From personal pain to product
The original question was simple: why is it so hard to actually follow through on the things you care about? Not for lack of intent — for lack of a system that understands you, adapts to your energy, and keeps you moving without turning into yet another productivity app that demands the executive function it was supposed to help you build.
Sai and Shivanshu — a machine learning engineer and a product leader — had both lived this. They’d also watched friends and family struggle with ADHD in a world where the available tools were either pharmaceutical, expensive coaching, or to-do lists built for people who didn’t have the problem.
They interviewed approximately 35 people and 10 families across three segments — tech professionals with symptomatic ADHD, busy families, and university students — using structured usability tests and open-ended user research sessions. That research shaped every product decision: what the AI said first, how it framed goals, when it checked in. The coaching model drew on CBT frameworks, NIH-sponsored ADHD motivation research from Duke University, and Dr. Andrew Huberman’s work on goal-setting neuroscience.

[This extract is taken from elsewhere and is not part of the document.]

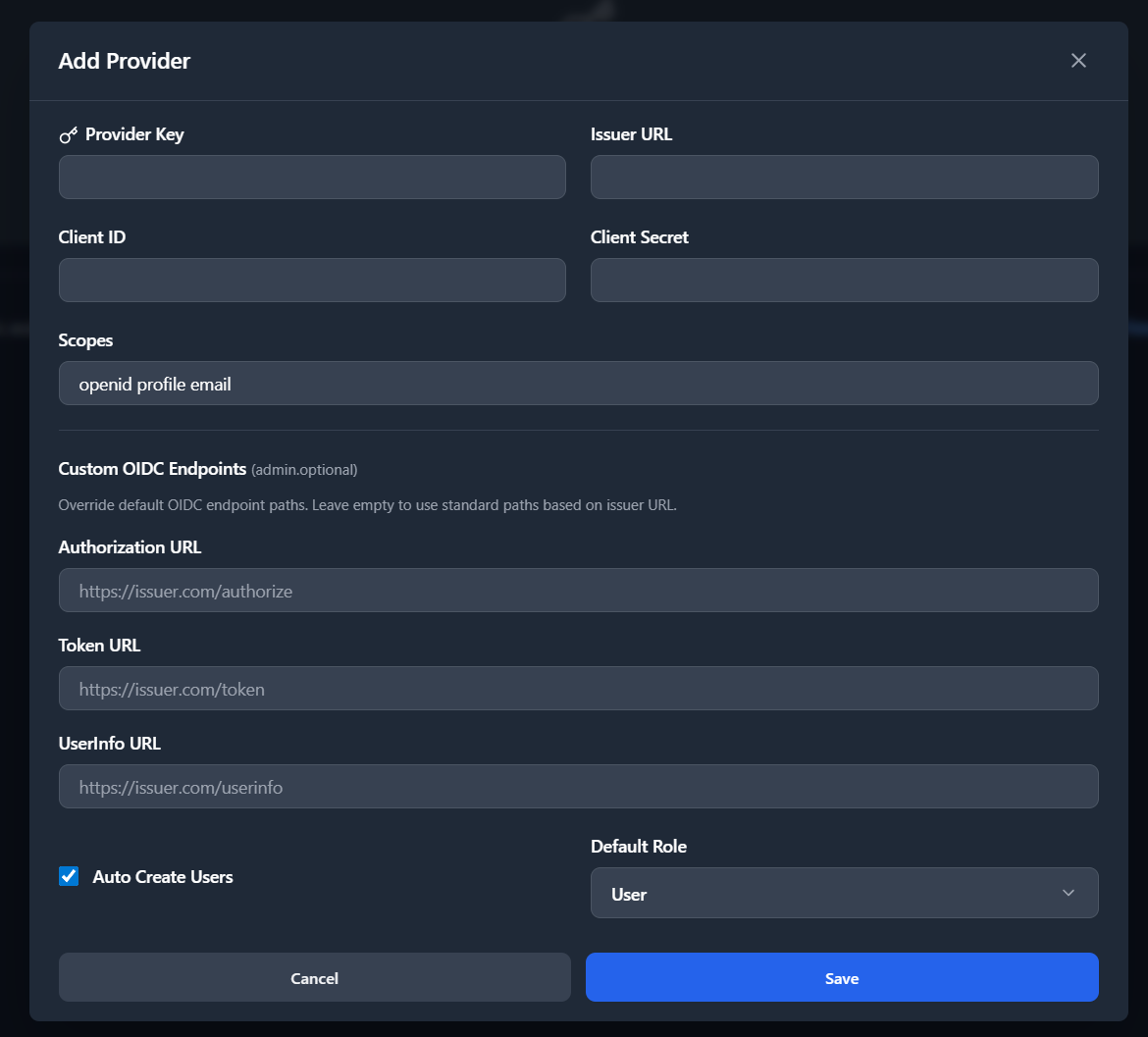Click the Provider Key input field
The height and width of the screenshot is (1037, 1148).
coord(312,177)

The application reached the top 10% of Y Combinator applicants in 2023 — external validation of both the technical depth and the relevance of the problem.
The pivot: finding the real infrastructure problem
Building a personalized AI coaching agent forced a hard realization: LLMs are stateless, and the ecosystem had no good solution for it. Increasing context window size created latency and cost problems. RAG over interaction logs was a partial fix at best — it lacked human-like cognition and degraded over time. Topic summaries lost rich detail. Every approach had fundamental trade-offs, and there was no off-the-shelf memory layer to reach for.

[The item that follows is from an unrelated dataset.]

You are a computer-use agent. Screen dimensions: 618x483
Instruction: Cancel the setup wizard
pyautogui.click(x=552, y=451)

This was 2023 — before MemGPT, before mem0, before the broader AI industry coalesced around “agent memory” as a distinct infrastructure problem. The team built their own solution and realized the problem was universal: nearly every AI application developer trying to build personalized, stateful agents was hitting the same wall. Pinecone’s sales team reached out independently, describing the exact gap their enterprise customers were trying to solve. This wasn’t a niche problem.
The pivot: build that memory infrastructure as a developer-first API. The closest legacy analogy was a CDP — but AI-native, covering short-term, long-term, episodic, factual, and procedural memory types through a single integration point.